Aesthetes have been tormented by visions of Egyptian
beauty, and Schiff’s pages emit the rich, heady perfume of a bygone era. Here, in a particularly wonderful and
particularly purple passage, Schiff details the preparations of Cleopatra and
her barge for her first historic meeting with Marc Antony: The
queen of Egypt’s presence was always an occasion; Cleopatra saw to it that this
was a special one. In a semiliterate
world, the imagery mattered. She floated
up the bright, crystalline river, through the plains, in a blinding explosion
of color, sound, and smell. She had no
need for magic arts and charms given her barge with gilded stern and soaring
purple sails; this was not the way Romans traveled. As they dipped in and out of the water,
silver oars glinted broadly in the sun.
Their slap and clatter provided a rhythm section for the orchestra of
flutes, pipes, and lyres assembled on deck.
Had Cleopatra not already cemented her genius for stage management she
did so now: “She herself reclined beneath a gold-spangle canopy, dressed as Venus
in a painting, while beautiful young boys, like painted Cupids, stood at her
sides and fanned her. Her fairest maids
were likewise dressed as sea nymphs and graces, some steering at the rudder,
some working at the oars. Wondrous odors
from countless incense-offerings diffused themselves along the river-banks.” She outdid even the Homeric inspiration … Earlier
that evening or on a subsequent one Cleopatra prepared twelve banquet
rooms. She spread thirty-six couches
with rich textiles. Behind them hung
purple tapestries; embroidered with glimmering threads. She saw to it that her table was set with
golden vessels, elaborately crafted and encrusted with gems.

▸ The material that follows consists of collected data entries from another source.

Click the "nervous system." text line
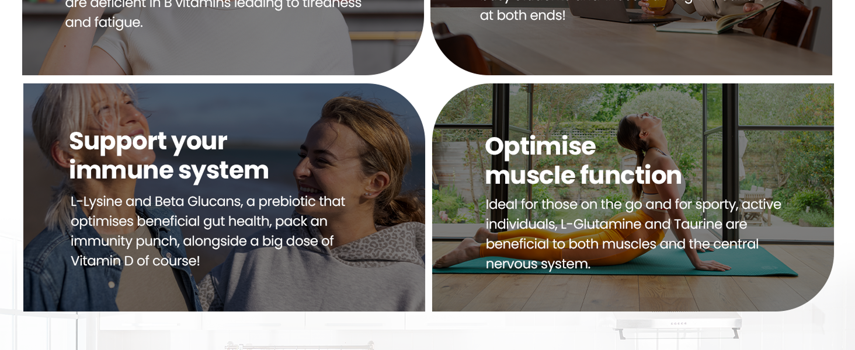Screen dimensions: 855x350 pos(538,264)
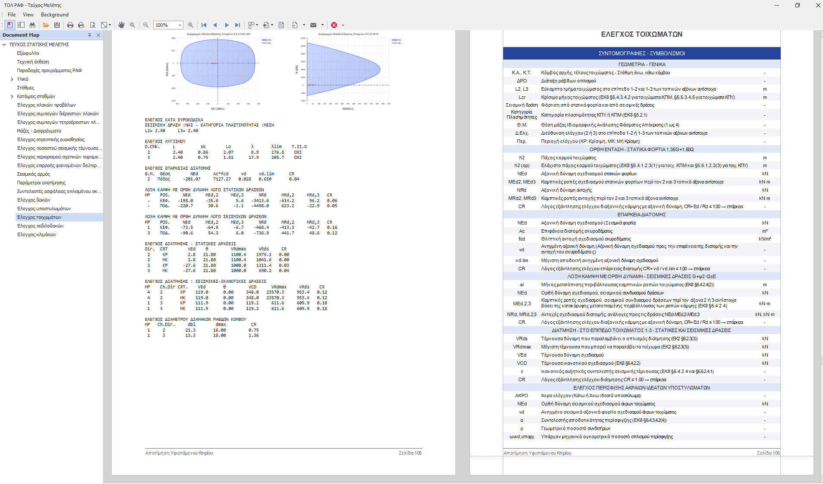Jump to the last page
The height and width of the screenshot is (484, 823).
pyautogui.click(x=237, y=25)
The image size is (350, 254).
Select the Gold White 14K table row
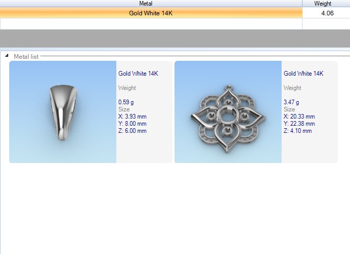151,13
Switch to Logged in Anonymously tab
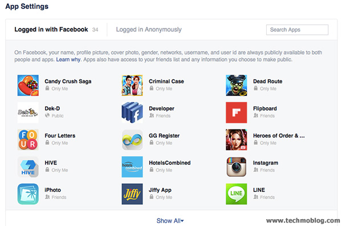The image size is (342, 226). coord(149,30)
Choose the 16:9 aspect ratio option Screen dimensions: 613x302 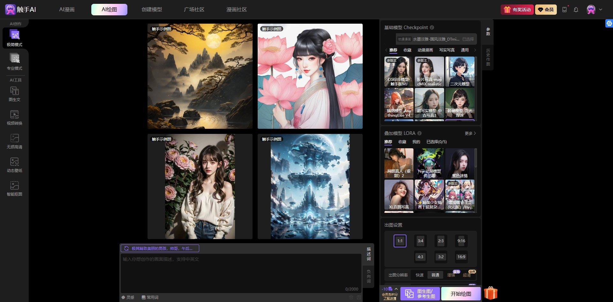click(461, 257)
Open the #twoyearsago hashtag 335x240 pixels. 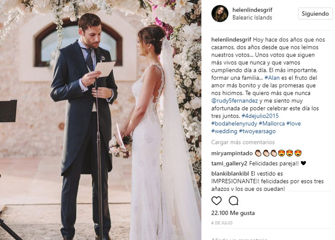pyautogui.click(x=257, y=131)
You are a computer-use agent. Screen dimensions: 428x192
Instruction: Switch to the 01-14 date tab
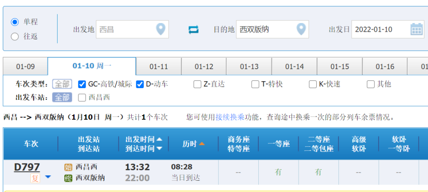point(294,67)
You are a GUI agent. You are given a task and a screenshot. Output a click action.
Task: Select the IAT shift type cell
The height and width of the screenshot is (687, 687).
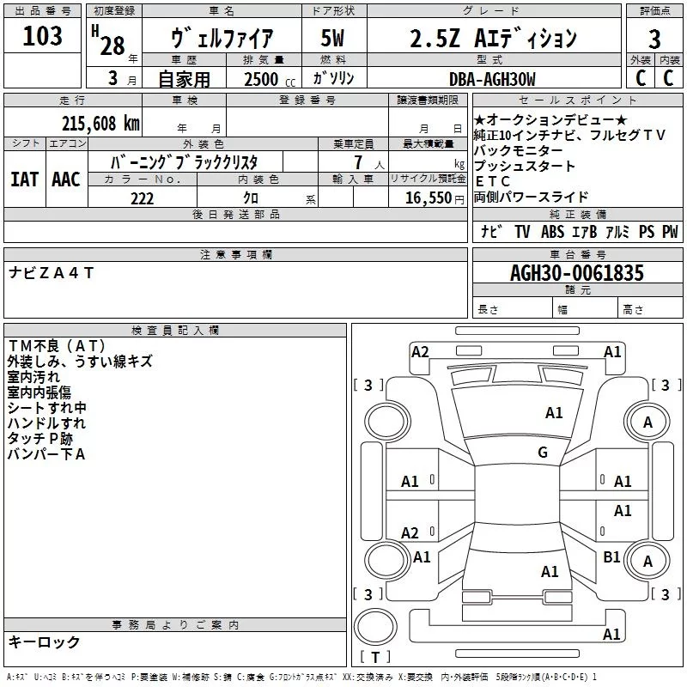click(24, 179)
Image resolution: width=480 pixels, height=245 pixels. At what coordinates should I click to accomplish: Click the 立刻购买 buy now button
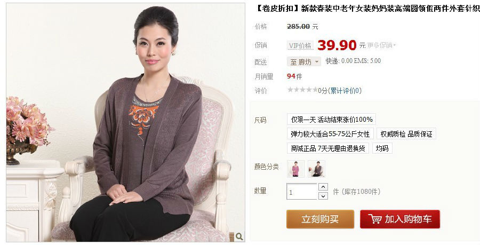tap(320, 219)

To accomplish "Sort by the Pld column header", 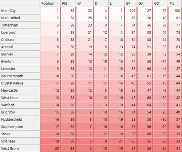I will coord(68,3).
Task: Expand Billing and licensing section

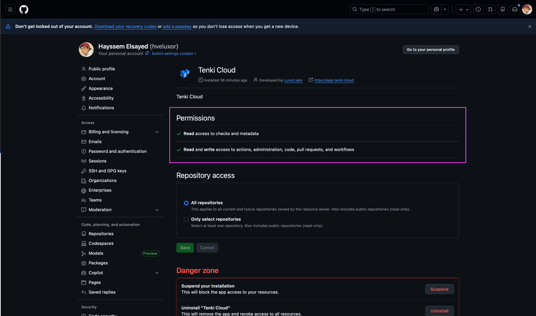Action: (157, 132)
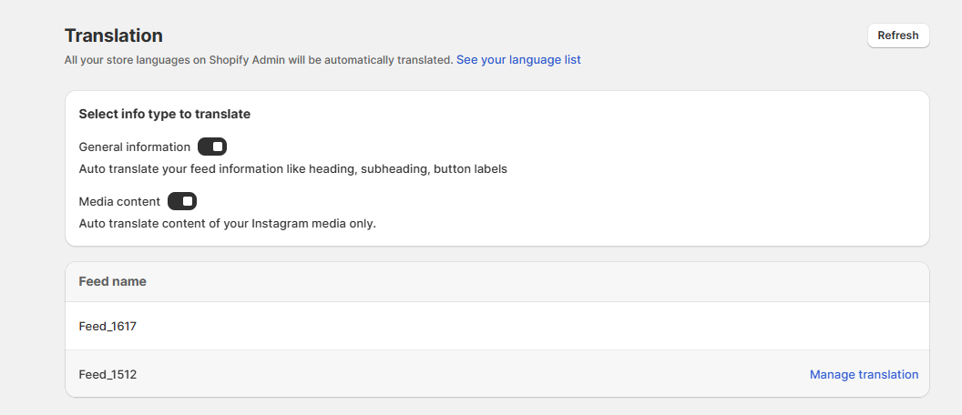Click the Refresh button
This screenshot has width=962, height=415.
898,35
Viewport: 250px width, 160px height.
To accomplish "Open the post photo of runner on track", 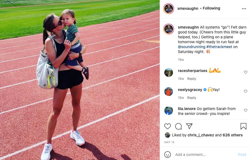I will tap(80, 80).
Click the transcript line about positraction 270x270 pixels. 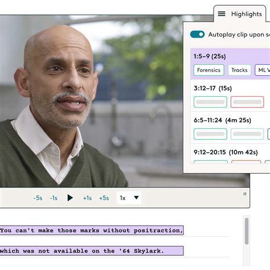(92, 230)
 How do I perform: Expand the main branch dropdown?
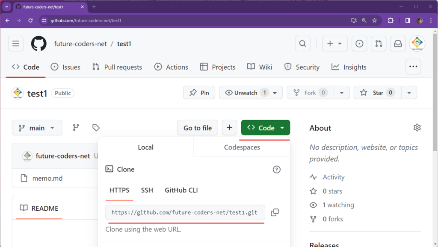(x=37, y=128)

Under the circumstances, it seems likely that
she, too, rose to the occasion and draped herself in jewels. Pearls aside, Egyptian taste ran to bright semiprecious
stones – agate, lapis, amethyst, carnelian, garnet, malachite, topaz – set in
gold pendants, sinuous, intricately worked bracelets, long, dangling earrings. On his arrival Antony gaped at the
extraordinary display. Cleopatra smiled
modestly. She had been in a hurry. She would do better next time.
This is delicious stuff, and your correspondent read
Cleopatra: A Life with considerable relish.
This is a biography not to be missed.